オンライン研修に参加した若手選手たち(一部)
バスケ選手の現役時代の魅力を最大化し、一貫したキャリアビジョンを描いてほしい――。その契機となる「B.LEAGUE キャリアマネジメントプログラム」を始動させたBリーグは7月下旬、若手選手を対象にしたオンライン研修を開催した。B1、B2、B3の全国50クラブから新人約50人、2~3年目約90人の計約140人が参加。プロとしての自覚から社会貢献活動、そしてキャリアの設計方法まで、6日間にわたる充実したプログラムの一部をのぞいてみた。
バスケットボールがうまいだけではアマチュア
「プロフェッショナルとは何か」
考える時間は2分間。

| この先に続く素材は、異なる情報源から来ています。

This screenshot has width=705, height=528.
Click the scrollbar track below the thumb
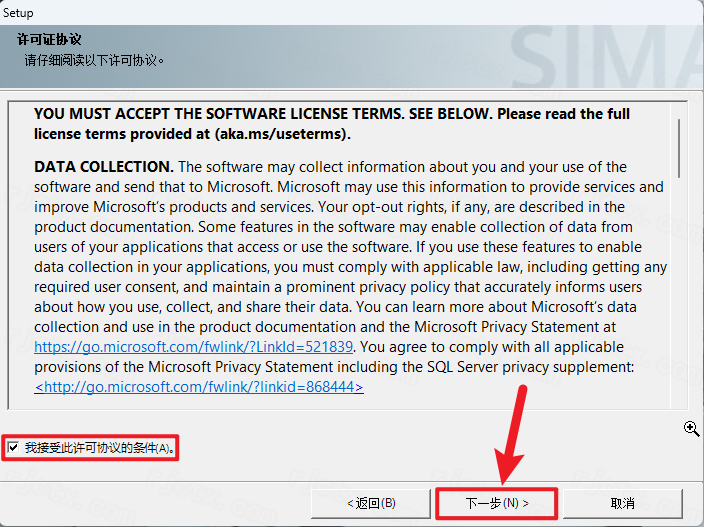coord(678,292)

それぞれの選手が「自分にとってのプロフェッショナル」を言語化することから研修は始まった。
Bリーグが2016-17シーズンから毎年開幕前に開催している選手研修。今シーズンは「プロフェッショナルとは何か。Must Can Will 〜やるべきことを理解し、いまできることを考え、なりたい自分を想像する」をテーマに、外部講師を招いて全14セッションの講義を実施した。
研修に先立って、島田慎二チェアマンが元メジャーリーガーのイチローさんやサッカーの三浦知良選手の若き日のあり方を例に挙げながら新人選手へ歓迎のメッセージを送った。

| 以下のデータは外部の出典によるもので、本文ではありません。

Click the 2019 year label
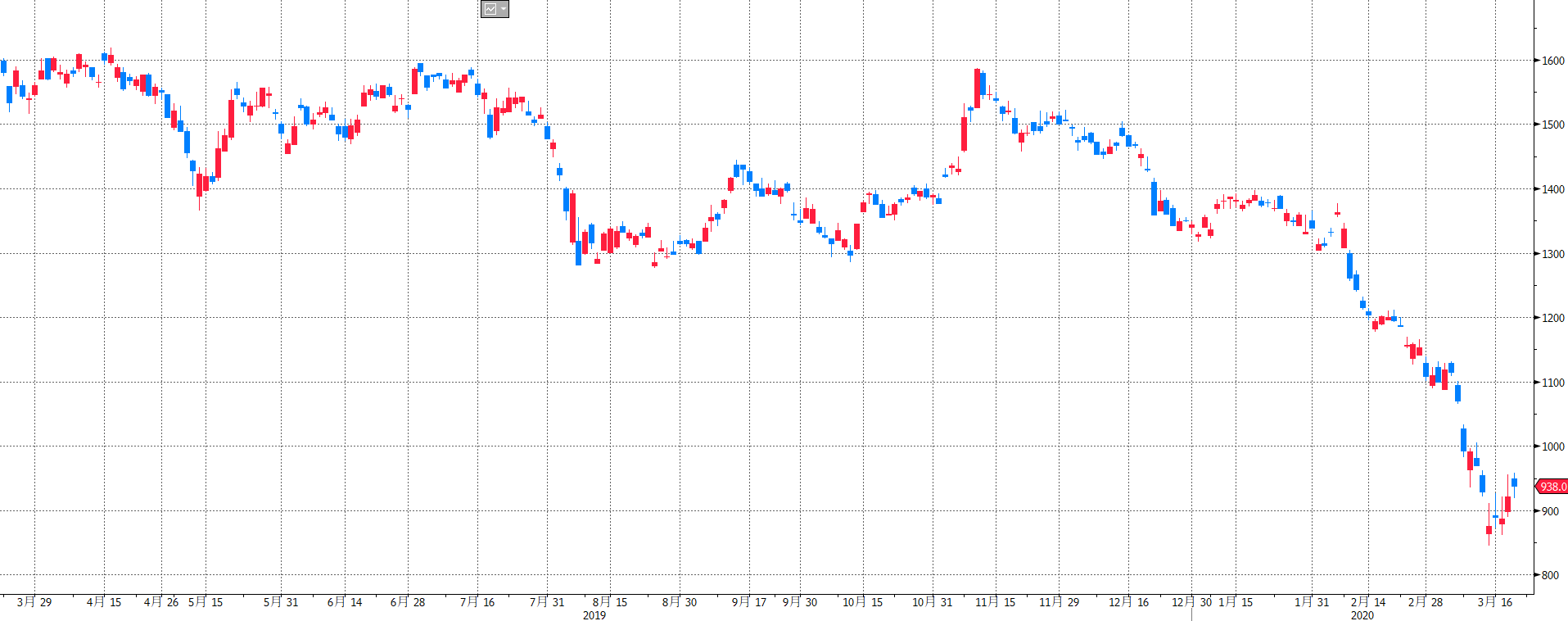Screen dimensions: 1568x621 [594, 615]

島田チェアマンは、アスリートにとって「20代の過ごし方」と「応援される選手になること」の2点が大切であると力説。「時が過ぎるのは早い。どんなスーパースターでもあっという間に引退の時はやってくる。だから、1日たりとも無駄にせず、できるだけ早く、高い視座で取り組みはじめてほしい。引退後の人生の方が長い。いまから将来を考えることで、プレーヤーとしてどう過ごすべきか、何を学ぶべきかが定まり、現役生活をより豊かに過ごすことができる」とアドバイスした。
さらに、「バスケットボールはうまいだけではアマチュアだ」とやや強い言葉を用い、「プロになる選手は皆バスケットボールがうまいので、それだけでは差別化は図れない。プレーで魅せるのは大前提で、人間性でひきつけることが求められる。応援される選手、見たい選手になることで自分の商品価値を高めることが年棒や選手寿命を伸ばすことにつながる」と応援される選手になることの重要性を話した。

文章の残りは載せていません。